“The ALS Ice Bucket should win a Grand Prix at Cannes”. The quote of last week’s Spikes festival in Singapore? Well, Graham Fink’s proclamation during his ‘Baozi Baozi Baozi’ seminar was certainly up there as a moment of clarity, a rallying call for the advertising industry to regain its sense of purpose. After all most creative can only dream of the level of exposure and engagement raised by this deceptively silly trend. But even if it’s the sort of thing that the industry should do, the question remains: could it?
Across many of the senior figures who spoke at Spikes, there seemed to be a prevailing feeling that somehow the industry might be losing its way a little. Fearfulness, obsession over all the wrong trends, intimidation from the Google giants and the unstoppable acceleration of technological change – with such a cloud of confusion it’s no wonder that people are losing a little focus.

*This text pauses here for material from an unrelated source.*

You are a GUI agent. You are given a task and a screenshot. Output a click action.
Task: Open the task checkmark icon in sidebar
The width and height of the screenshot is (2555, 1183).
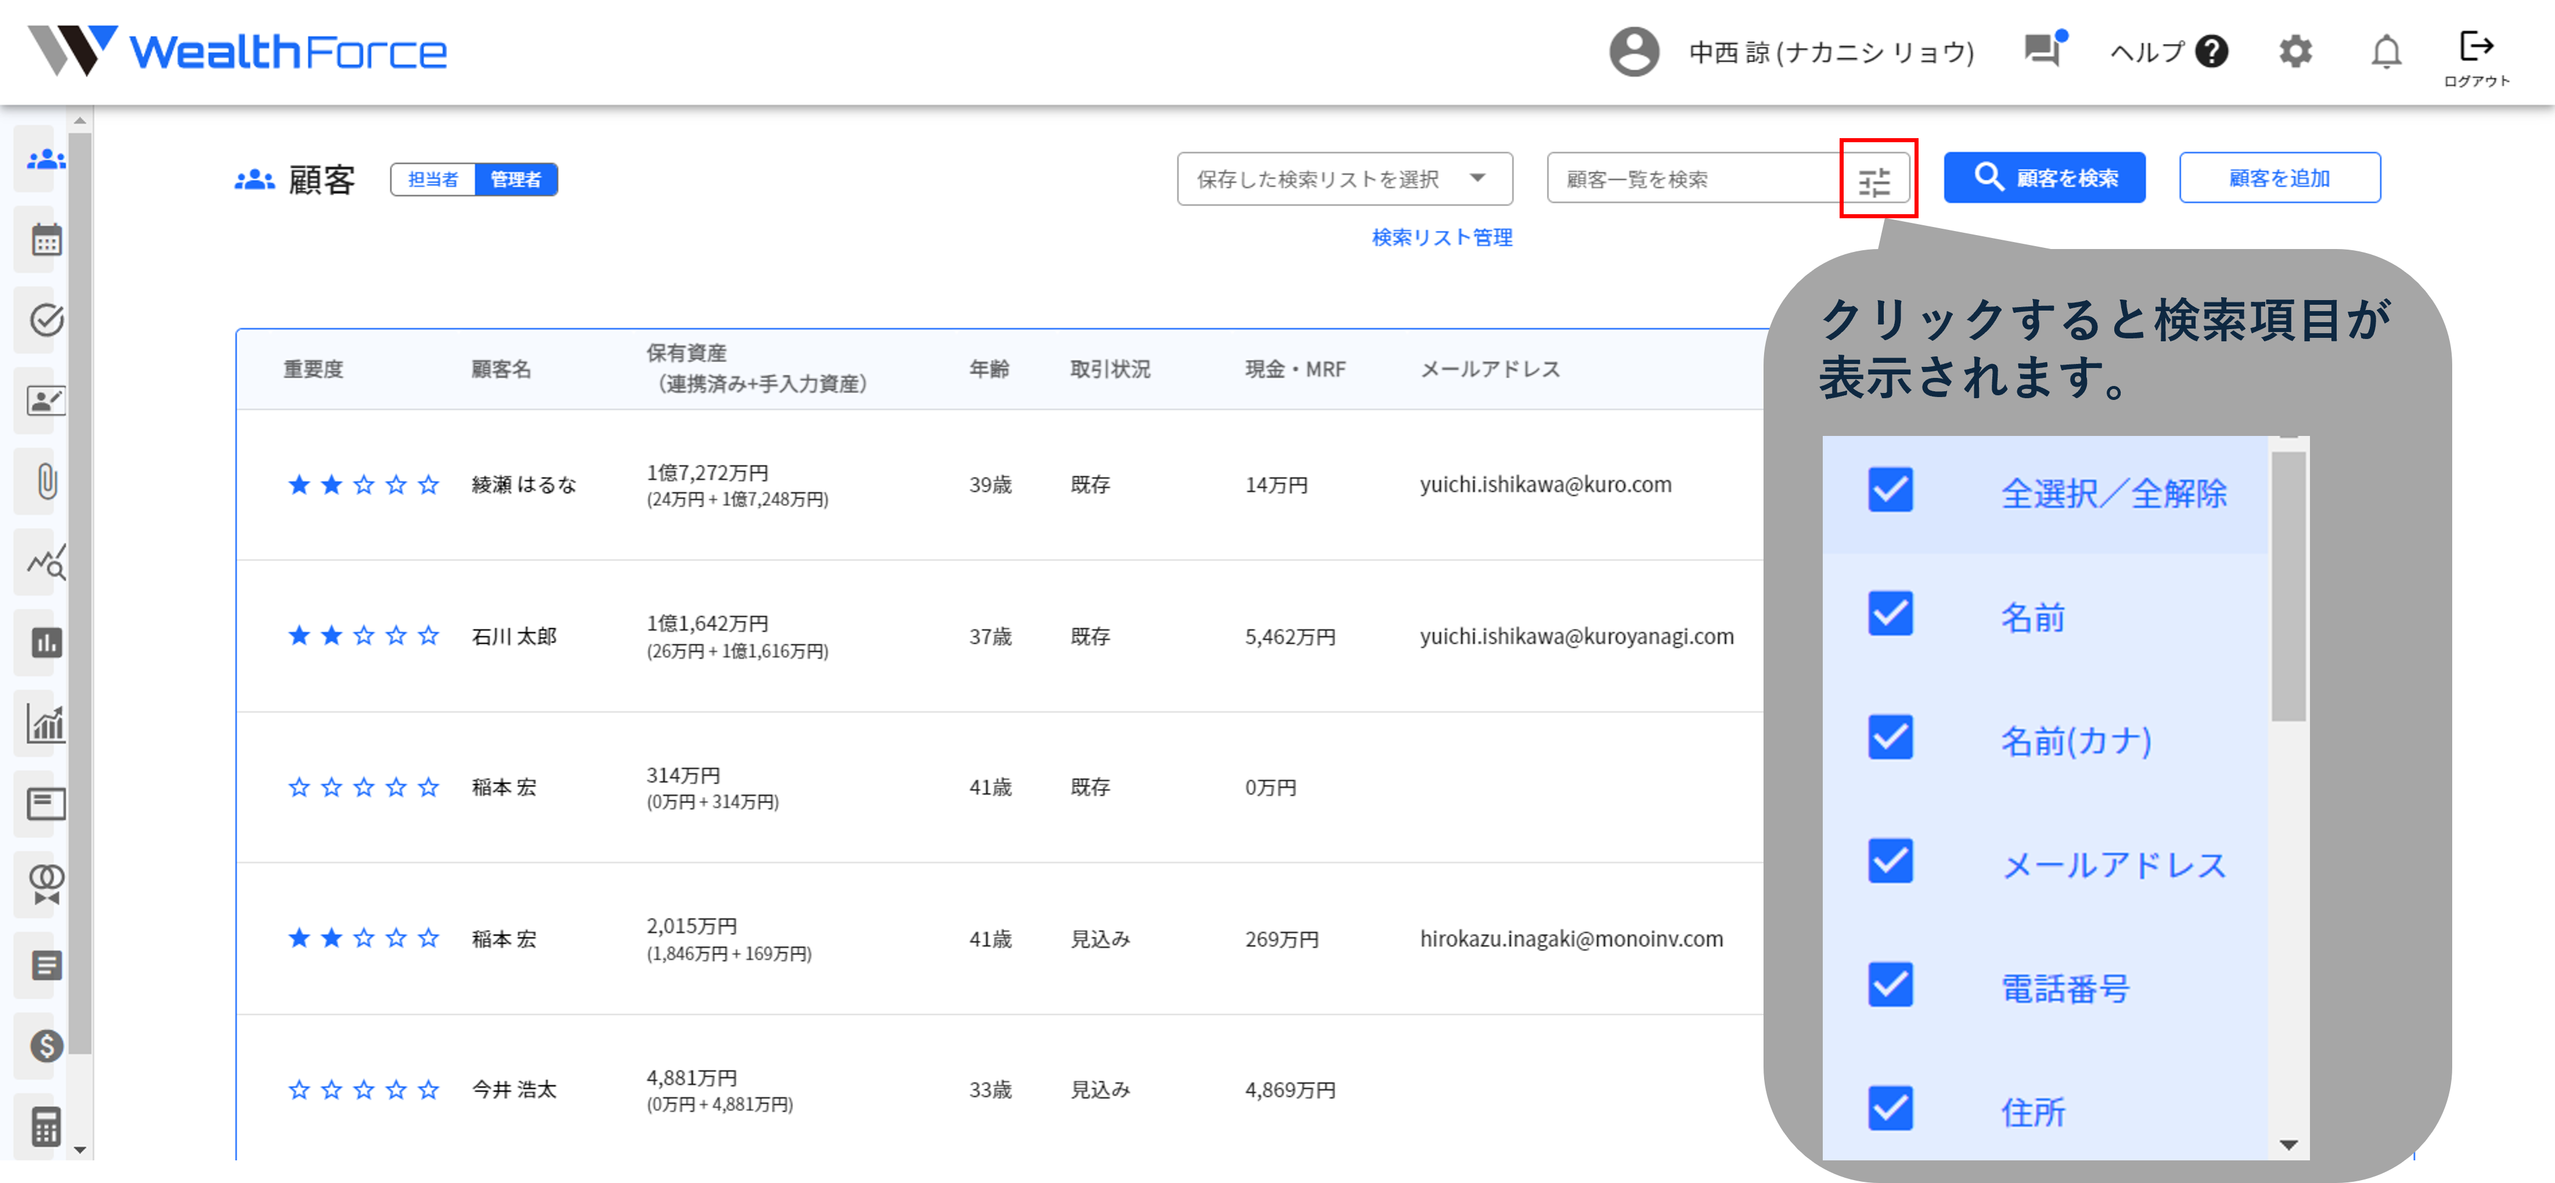46,320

So what’s the answer? For Ogilvy’s Fink, it’s all about nurturing creative bravery and learning from the greats. For AKQA’s Rei Inamoto, who questioned the industry’s ‘identity crisis’, the answer lies in ‘endurance’ and looking outside of the industry to learn about creating ideas that last. And for DDB’s Amir Kassaei, the guiding star is the concept of relevance. While shiny trinkets like ‘storytelling’, ‘content creation’ and ‘big data’ are distracting many, he argues that the very purpose of the industry is to keep clients ‘relevant’.
That’s not to say that there are not lots of exciting things going on in the industry right now – the quality of work in the shortlists at Spikes was high this year (and if you haven’t checked it out, I urge you to check out the winners on the Spikes Asia site while they’re still up). But did anything have the broad cultural impact of this summer’s ice bucket extravaganza? Of course bigger isn’t always better and some clients require something small but perfectly formed. But there’s undeniably something of the Saatchis’ ‘brutal simplicity of thought’ in the idea of upending a binful of ice water on your head and daring your mates to do the same.
As far as Fink is concerned it’s just the sort of idea that would get shut down by the layers of bureaucracy and research and committees that plague the contemporary ad industry. “I didn’t do it but I wish I had done it,” he confessed to me after his talk. “I think it’s great – it does the three things we should be doing. People are talking about it, it changed their behaviour and it started a trend, and that’s what I love about it. I forgot to mention it on stage, but if it was in a focus group, suppose they’d researched it, they would have said ‘people are dying here and you’re having fun, it’s taking the piss, you’re pouring water over people’s heads! All you’ve got to happen is for a kid to do it and get pneumonia and die!’ You can take any great idea and I could give you ten reasons it should have run.”
So, just putting it out there – if the industry is feeling a little foggy maybe the best thing to do is to bring back cold showers?